Today, ACT | The App Association led a group of technology organizations urging the passage of the International Communications Privacy Act (ICPA). In a letter sent to the Senate and House Judiciary Committees, the signatories highlighted the urgent need for clarity around how and when U.S. law enforcement can access data stored abroad:

On behalf of the undersigned associations and their members, we write to support the bipartisan International Communications Privacy Act (ICPA), S. 2986/H.R. 5323, introduced by Senators Orrin Hatch (R-UT), Chris Coons (D-DE), and Dean Heller (R-NV), and Representatives Tom Marino (R-PA) and Suzan DelBene (D-WA). ICPA represents a timely and thoughtful approach to provide much-needed clarity regarding U.S. law enforcement’s ability to obtain electronic communications stored abroad.

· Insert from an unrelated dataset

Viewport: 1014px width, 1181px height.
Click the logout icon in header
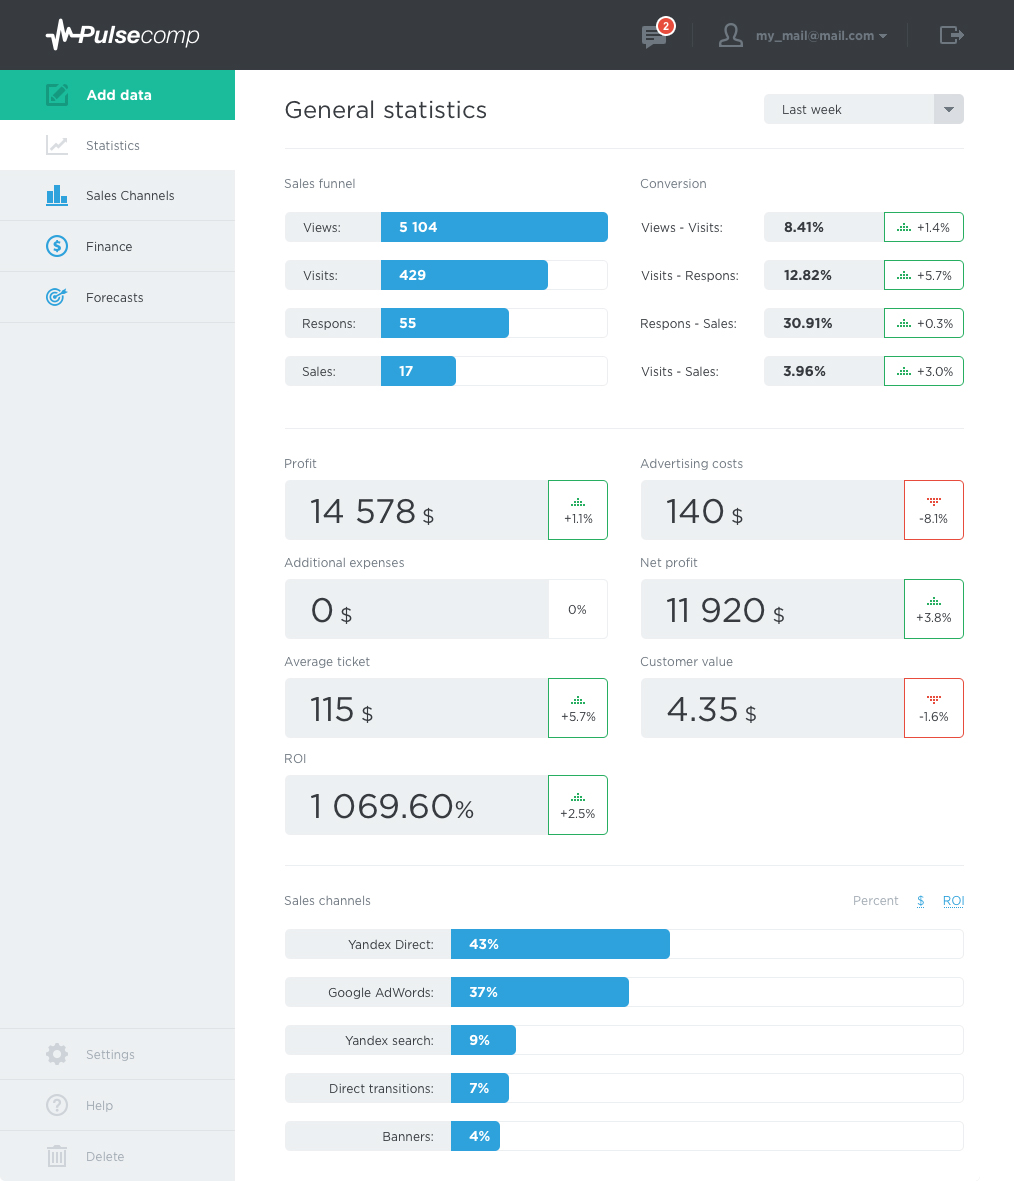pyautogui.click(x=951, y=35)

Driven by the innovation and investment of American companies – large and small – the advent of distributed, remote cloud computing has revolutionized every aspect of the global economy. Access to cloud computing services has dramatically lowered IT costs and has increased business efficiencies across every single industry sector. The cloud has also enabled access to countless life-changing products and services, improving how we communicate, learn, conduct financial transactions, and more. Cloud services are responsible for the smartphones we rely on today and are empowering the rise of the Internet of Things, laying groundwork for a future where everyday products use the internet to communicate data collected through sensors, which is enabling improved real-time analytics-driven efficiencies unheard of even a few years ago.

To continue growing and creating jobs, companies in the United States naturally must compete for business across national borders. However, American companies face uncertainty in the U.S. legal process regarding when a company can be compelled to give up data stored by a foreign national. Due to the U.S. Department of Justice’s actions in the courts, U.S. headquartered companies could find themselves providing data pursuant to U.S. law enforcement requests that did not go through the traditional Mutual Legal Assistance Treaty (MLAT) process or other appropriate data sharing agreements. This situation places these companies at a significant competitive disadvantage in the international digital economy.

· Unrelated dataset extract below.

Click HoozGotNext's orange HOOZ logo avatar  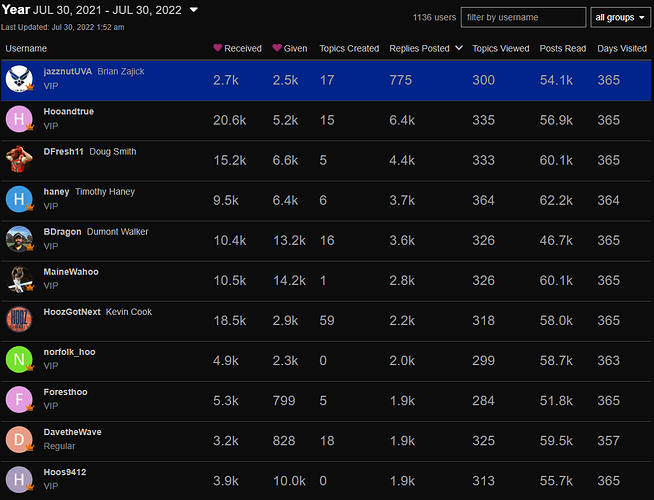click(19, 319)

We have worked extensively with Congress, civil society, law enforcement, and other stakeholders to find an effective path forward. Representing a carefully-negotiated solution stewarded by Senators Hatch, Coons, and Heller, along with Representatives Marino and DelBene, ICPA provides a resolution to this controversy by supporting law enforcement while preserving consumer privacy. ICPA reinforces that U.S. law enforcement must attain a warrant for any electronic content for U.S. persons, settles uncertainty around obtaining such information for foreign nationals, and augments international rule of law by improving the MLAT process.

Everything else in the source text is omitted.